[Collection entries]
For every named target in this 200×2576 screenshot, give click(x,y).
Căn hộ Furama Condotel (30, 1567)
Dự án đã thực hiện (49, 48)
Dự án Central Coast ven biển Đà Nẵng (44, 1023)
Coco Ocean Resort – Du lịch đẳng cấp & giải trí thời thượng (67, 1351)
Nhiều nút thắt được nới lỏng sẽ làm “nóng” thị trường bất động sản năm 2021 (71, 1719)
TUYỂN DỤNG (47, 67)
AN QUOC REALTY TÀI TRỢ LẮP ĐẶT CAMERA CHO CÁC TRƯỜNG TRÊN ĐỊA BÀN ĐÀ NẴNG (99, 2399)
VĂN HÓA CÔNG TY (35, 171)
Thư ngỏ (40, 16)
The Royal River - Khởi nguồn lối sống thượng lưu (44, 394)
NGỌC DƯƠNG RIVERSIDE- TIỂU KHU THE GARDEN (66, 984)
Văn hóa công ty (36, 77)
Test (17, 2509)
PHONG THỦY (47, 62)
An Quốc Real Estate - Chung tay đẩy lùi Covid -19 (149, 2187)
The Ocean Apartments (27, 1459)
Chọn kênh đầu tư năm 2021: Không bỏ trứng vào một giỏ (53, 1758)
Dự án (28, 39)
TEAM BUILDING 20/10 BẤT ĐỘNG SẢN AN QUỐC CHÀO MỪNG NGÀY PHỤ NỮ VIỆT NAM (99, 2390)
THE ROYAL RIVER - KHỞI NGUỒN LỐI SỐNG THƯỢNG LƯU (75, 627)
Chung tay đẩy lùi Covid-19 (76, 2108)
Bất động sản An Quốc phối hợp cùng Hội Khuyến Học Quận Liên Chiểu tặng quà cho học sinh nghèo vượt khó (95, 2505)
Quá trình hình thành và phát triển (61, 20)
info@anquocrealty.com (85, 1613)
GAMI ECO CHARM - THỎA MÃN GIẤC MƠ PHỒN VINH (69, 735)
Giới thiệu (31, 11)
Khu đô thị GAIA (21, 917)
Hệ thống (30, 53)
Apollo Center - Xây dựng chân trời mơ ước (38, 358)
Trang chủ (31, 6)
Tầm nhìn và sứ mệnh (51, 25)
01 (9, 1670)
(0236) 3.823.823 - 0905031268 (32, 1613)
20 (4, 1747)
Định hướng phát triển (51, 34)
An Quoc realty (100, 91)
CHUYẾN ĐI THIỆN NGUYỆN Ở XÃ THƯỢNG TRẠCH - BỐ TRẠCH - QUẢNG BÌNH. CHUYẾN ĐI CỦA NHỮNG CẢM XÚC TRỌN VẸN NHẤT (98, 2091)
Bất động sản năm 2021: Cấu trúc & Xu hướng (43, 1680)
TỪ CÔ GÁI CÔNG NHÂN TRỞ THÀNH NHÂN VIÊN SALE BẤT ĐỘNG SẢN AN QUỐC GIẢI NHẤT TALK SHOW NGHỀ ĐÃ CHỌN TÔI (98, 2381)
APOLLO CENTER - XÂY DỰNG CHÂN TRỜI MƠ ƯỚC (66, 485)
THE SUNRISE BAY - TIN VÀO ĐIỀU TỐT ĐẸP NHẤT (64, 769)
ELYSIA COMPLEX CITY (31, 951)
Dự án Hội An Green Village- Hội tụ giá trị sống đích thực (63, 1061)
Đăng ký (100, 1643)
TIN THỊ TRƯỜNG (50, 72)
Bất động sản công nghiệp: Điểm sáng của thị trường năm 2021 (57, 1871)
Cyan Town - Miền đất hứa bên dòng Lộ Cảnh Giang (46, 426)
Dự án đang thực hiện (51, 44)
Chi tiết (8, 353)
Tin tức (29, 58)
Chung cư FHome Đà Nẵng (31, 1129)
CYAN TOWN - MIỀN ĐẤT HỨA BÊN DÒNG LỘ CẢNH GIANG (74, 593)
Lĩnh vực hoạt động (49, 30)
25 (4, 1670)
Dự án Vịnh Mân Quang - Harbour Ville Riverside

▶ **WHAT YOU SHOULD DO**
Emit verbatim the lines running from the one with "CHUYẾN ĐI THIỆN" through the last line of the data, both endpoints inclusive.

▶ **EXPECTED ANSWER**
CHUYẾN ĐI THIỆN NGUYỆN Ở XÃ THƯỢNG TRẠCH - BỐ TRẠCH - QUẢNG BÌNH. CHUYẾN ĐI CỦA NHỮNG CẢM XÚC TRỌN VẸN NHẤT (98, 2091)
Bất động sản năm 2021: Cấu trúc & Xu hướng (43, 1680)
TỪ CÔ GÁI CÔNG NHÂN TRỞ THÀNH NHÂN VIÊN SALE BẤT ĐỘNG SẢN AN QUỐC GIẢI NHẤT TALK SHOW NGHỀ ĐÃ CHỌN TÔI (98, 2381)
APOLLO CENTER - XÂY DỰNG CHÂN TRỜI MƠ ƯỚC (66, 485)
THE SUNRISE BAY - TIN VÀO ĐIỀU TỐT ĐẸP NHẤT (64, 769)
ELYSIA COMPLEX CITY (31, 951)
Dự án Hội An Green Village- Hội tụ giá trị sống đích thực (63, 1061)
Đăng ký (100, 1643)
TIN THỊ TRƯỜNG (50, 72)
Bất động sản công nghiệp: Điểm sáng của thị trường năm 2021 (57, 1871)
Cyan Town - Miền đất hứa bên dòng Lộ Cảnh Giang (46, 426)
Dự án đang thực hiện (51, 44)
Chi tiết (8, 353)
Tin tức (29, 58)
Chung cư FHome Đà Nẵng (31, 1129)
CYAN TOWN - MIỀN ĐẤT HỨA BÊN DÒNG LỘ CẢNH GIANG (74, 593)
Lĩnh vực hoạt động (49, 30)
25 (4, 1670)
Dự án Vịnh Mân Quang - Harbour Ville Riverside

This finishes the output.